Given task: Please convert the lines below into a JSON list of strings, with one string per line and blank lines omitted.

Records for finding described items:
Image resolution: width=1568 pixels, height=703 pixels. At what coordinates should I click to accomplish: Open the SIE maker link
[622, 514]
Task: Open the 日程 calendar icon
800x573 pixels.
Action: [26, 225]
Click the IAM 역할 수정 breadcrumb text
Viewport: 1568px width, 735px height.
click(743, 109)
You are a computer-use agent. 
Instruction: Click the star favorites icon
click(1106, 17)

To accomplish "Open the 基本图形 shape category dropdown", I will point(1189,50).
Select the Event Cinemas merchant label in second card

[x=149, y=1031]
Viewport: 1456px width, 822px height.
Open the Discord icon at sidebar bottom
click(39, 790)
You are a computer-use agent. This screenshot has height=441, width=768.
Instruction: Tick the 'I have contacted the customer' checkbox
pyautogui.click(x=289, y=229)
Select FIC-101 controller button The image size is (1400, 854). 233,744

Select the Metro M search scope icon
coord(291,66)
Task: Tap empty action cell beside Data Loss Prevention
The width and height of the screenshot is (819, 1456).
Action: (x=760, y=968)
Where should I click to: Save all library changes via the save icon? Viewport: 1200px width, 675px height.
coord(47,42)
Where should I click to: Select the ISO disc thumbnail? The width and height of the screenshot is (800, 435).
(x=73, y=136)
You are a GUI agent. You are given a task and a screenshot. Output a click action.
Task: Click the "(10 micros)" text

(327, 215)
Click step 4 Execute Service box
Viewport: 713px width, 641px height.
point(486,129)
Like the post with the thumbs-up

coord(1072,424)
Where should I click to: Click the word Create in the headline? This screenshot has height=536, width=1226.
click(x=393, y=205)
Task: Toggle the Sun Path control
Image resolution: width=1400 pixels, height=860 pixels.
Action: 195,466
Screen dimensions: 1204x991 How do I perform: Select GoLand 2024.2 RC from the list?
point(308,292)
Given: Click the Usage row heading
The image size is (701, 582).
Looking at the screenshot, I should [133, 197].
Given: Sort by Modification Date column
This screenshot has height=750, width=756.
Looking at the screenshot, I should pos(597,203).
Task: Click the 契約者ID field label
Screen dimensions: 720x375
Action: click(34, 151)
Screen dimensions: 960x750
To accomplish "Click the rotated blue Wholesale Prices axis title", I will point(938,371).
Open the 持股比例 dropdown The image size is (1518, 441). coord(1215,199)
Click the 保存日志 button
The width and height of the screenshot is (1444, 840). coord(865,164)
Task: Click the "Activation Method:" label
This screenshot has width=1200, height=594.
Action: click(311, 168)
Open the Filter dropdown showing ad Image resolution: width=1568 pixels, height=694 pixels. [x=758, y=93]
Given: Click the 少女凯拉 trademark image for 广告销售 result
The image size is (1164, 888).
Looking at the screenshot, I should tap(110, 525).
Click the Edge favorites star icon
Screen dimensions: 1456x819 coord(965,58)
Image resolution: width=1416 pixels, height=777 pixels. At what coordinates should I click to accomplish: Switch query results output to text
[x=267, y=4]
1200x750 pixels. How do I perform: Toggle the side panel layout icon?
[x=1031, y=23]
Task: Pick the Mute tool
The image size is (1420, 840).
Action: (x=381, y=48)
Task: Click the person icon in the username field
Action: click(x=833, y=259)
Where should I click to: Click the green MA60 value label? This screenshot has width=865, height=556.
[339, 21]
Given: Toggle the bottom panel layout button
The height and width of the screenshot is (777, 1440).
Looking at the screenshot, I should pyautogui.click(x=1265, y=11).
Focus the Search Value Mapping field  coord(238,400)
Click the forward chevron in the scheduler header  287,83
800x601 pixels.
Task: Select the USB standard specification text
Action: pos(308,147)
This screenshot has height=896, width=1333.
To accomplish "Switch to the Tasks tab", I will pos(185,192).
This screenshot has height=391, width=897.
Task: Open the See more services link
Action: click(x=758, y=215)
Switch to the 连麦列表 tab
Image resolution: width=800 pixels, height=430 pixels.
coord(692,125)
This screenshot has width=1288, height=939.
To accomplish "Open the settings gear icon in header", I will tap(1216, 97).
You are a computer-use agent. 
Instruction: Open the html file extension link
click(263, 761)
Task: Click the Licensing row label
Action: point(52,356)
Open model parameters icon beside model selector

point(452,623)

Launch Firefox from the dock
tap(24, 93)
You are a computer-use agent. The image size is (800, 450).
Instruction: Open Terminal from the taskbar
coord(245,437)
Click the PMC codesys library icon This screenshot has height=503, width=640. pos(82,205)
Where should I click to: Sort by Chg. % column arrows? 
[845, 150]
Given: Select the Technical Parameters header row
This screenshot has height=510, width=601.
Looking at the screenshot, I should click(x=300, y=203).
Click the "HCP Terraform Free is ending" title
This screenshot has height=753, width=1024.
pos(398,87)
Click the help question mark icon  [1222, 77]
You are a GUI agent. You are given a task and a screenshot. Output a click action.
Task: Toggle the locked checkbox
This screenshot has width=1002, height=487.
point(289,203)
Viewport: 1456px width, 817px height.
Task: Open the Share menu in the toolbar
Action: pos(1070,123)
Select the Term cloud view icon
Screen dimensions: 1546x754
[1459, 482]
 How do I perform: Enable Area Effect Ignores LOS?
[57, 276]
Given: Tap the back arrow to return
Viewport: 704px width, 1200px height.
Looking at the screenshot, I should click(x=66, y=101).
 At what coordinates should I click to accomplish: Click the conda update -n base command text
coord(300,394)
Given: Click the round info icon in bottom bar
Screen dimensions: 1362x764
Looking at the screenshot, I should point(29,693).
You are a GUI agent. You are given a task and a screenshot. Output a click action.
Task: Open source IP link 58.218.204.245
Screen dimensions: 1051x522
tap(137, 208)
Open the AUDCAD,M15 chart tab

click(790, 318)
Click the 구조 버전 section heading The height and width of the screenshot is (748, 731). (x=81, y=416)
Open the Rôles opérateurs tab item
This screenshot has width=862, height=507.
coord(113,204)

Answer to this task:
[
  "Image resolution: width=1568 pixels, height=703 pixels. At what coordinates should I click to accomplish: Open the SIE maker link",
  "[622, 514]",
  "Task: Open the 日程 calendar icon",
  "800x573 pixels.",
  "Action: [26, 225]",
  "Click the IAM 역할 수정 breadcrumb text",
  "Viewport: 1568px width, 735px height.",
  "click(743, 109)",
  "You are a computer-use agent. ",
  "Instruction: Click the star favorites icon",
  "click(1106, 17)",
  "To accomplish \"Open the 基本图形 shape category dropdown\", I will point(1189,50).",
  "Select the Event Cinemas merchant label in second card",
  "[x=149, y=1031]",
  "Viewport: 1456px width, 822px height.",
  "Open the Discord icon at sidebar bottom",
  "click(39, 790)",
  "You are a computer-use agent. This screenshot has height=441, width=768.",
  "Instruction: Tick the 'I have contacted the customer' checkbox",
  "pyautogui.click(x=289, y=229)",
  "Select FIC-101 controller button The image size is (1400, 854). 233,744",
  "Select the Metro M search scope icon",
  "coord(291,66)",
  "Task: Tap empty action cell beside Data Loss Prevention",
  "The width and height of the screenshot is (819, 1456).",
  "Action: (x=760, y=968)",
  "Where should I click to: Save all library changes via the save icon? Viewport: 1200px width, 675px height.",
  "coord(47,42)",
  "Where should I click to: Select the ISO disc thumbnail? The width and height of the screenshot is (800, 435).",
  "(x=73, y=136)",
  "You are a GUI agent. You are given a task and a screenshot. Output a click action.",
  "Task: Click the \"(10 micros)\" text",
  "(327, 215)",
  "Click step 4 Execute Service box",
  "Viewport: 713px width, 641px height.",
  "point(486,129)",
  "Like the post with the thumbs-up",
  "coord(1072,424)",
  "Where should I click to: Click the word Create in the headline? This screenshot has height=536, width=1226.",
  "click(x=393, y=205)",
  "Task: Toggle the Sun Path control",
  "Image resolution: width=1400 pixels, height=860 pixels.",
  "Action: 195,466",
  "Screen dimensions: 1204x991 How do I perform: Select GoLand 2024.2 RC from the list?",
  "point(308,292)",
  "Given: Click the Usage row heading",
  "The image size is (701, 582).",
  "Looking at the screenshot, I should [133, 197].",
  "Given: Sort by Modification Date column",
  "This screenshot has height=750, width=756.",
  "Looking at the screenshot, I should pos(597,203).",
  "Task: Click the 契約者ID field label",
  "Screen dimensions: 720x375",
  "Action: click(34, 151)",
  "Screen dimensions: 960x750",
  "To accomplish \"Click the rotated blue Wholesale Prices axis title\", I will point(938,371).",
  "Open the 持股比例 dropdown The image size is (1518, 441). coord(1215,199)",
  "Click the 保存日志 button",
  "The width and height of the screenshot is (1444, 840). coord(865,164)",
  "Task: Click the \"Activation Method:\" label",
  "This screenshot has width=1200, height=594.",
  "Action: click(311, 168)",
  "Open the Filter dropdown showing ad Image resolution: width=1568 pixels, height=694 pixels. [x=758, y=93]",
  "Given: Click the 少女凯拉 trademark image for 广告销售 result",
  "The image size is (1164, 888).",
  "Looking at the screenshot, I should tap(110, 525).",
  "Click the Edge favorites star icon",
  "Screen dimensions: 1456x819 coord(965,58)",
  "Image resolution: width=1416 pixels, height=777 pixels. At what coordinates should I click to accomplish: Switch query results output to text",
  "[x=267, y=4]",
  "1200x750 pixels. How do I perform: Toggle the side panel layout icon?",
  "[x=1031, y=23]",
  "Task: Pick the Mute tool",
  "The image size is (1420, 840).",
  "Action: (x=381, y=48)",
  "Task: Click the person icon in the username field",
  "Action: click(x=833, y=259)",
  "Where should I click to: Click the green MA60 value label? This screenshot has width=865, height=556.",
  "[339, 21]",
  "Given: Toggle the bottom panel layout button",
  "The height and width of the screenshot is (777, 1440).",
  "Looking at the screenshot, I should pyautogui.click(x=1265, y=11).",
  "Focus the Search Value Mapping field  coord(238,400)",
  "Click the forward chevron in the scheduler header  287,83",
  "800x601 pixels.",
  "Task: Select the USB standard specification text",
  "Action: pos(308,147)",
  "This screenshot has height=896, width=1333.",
  "To accomplish \"Switch to the Tasks tab\", I will pos(185,192).",
  "This screenshot has height=391, width=897.",
  "Task: Open the See more services link",
  "Action: click(x=758, y=215)",
  "Switch to the 连麦列表 tab",
  "Image resolution: width=800 pixels, height=430 pixels.",
  "coord(692,125)",
  "This screenshot has width=1288, height=939.",
  "To accomplish \"Open the settings gear icon in header\", I will tap(1216, 97).",
  "You are a computer-use agent. ",
  "Instruction: Open the html file extension link",
  "click(263, 761)",
  "Task: Click the Licensing row label",
  "Action: point(52,356)",
  "Open model parameters icon beside model selector",
  "point(452,623)",
  "Launch Firefox from the dock",
  "tap(24, 93)",
  "You are a computer-use agent. The image size is (800, 450).",
  "Instruction: Open Terminal from the taskbar",
  "coord(245,437)",
  "Click the PMC codesys library icon This screenshot has height=503, width=640. pos(82,205)",
  "Where should I click to: Sort by Chg. % column arrows? ",
  "[845, 150]",
  "Given: Select the Technical Parameters header row",
  "This screenshot has height=510, width=601.",
  "Looking at the screenshot, I should click(x=300, y=203).",
  "Click the \"HCP Terraform Free is ending\" title",
  "This screenshot has height=753, width=1024.",
  "pos(398,87)",
  "Click the help question mark icon  [1222, 77]",
  "You are a GUI agent. You are given a task and a screenshot. Output a click action.",
  "Task: Toggle the locked checkbox",
  "This screenshot has width=1002, height=487.",
  "point(289,203)",
  "Viewport: 1456px width, 817px height.",
  "Task: Open the Share menu in the toolbar",
  "Action: pos(1070,123)",
  "Select the Term cloud view icon",
  "Screen dimensions: 1546x754",
  "[1459, 482]",
  " How do I perform: Enable Area Effect Ignores LOS?",
  "[57, 276]",
  "Given: Tap the back arrow to return",
  "Viewport: 704px width, 1200px height.",
  "Looking at the screenshot, I should click(x=66, y=101).",
  " At what coordinates should I click to accomplish: Click the conda update -n base command text",
  "coord(300,394)",
  "Given: Click the round info icon in bottom bar",
  "Screen dimensions: 1362x764",
  "Looking at the screenshot, I should point(29,693).",
  "You are a GUI agent. You are given a task and a screenshot. Output a click action.",
  "Task: Open source IP link 58.218.204.245",
  "Screen dimensions: 1051x522",
  "tap(137, 208)",
  "Open the AUDCAD,M15 chart tab",
  "click(790, 318)",
  "Click the 구조 버전 section heading The height and width of the screenshot is (748, 731). (x=81, y=416)",
  "Open the Rôles opérateurs tab item",
  "This screenshot has width=862, height=507.",
  "coord(113,204)"
]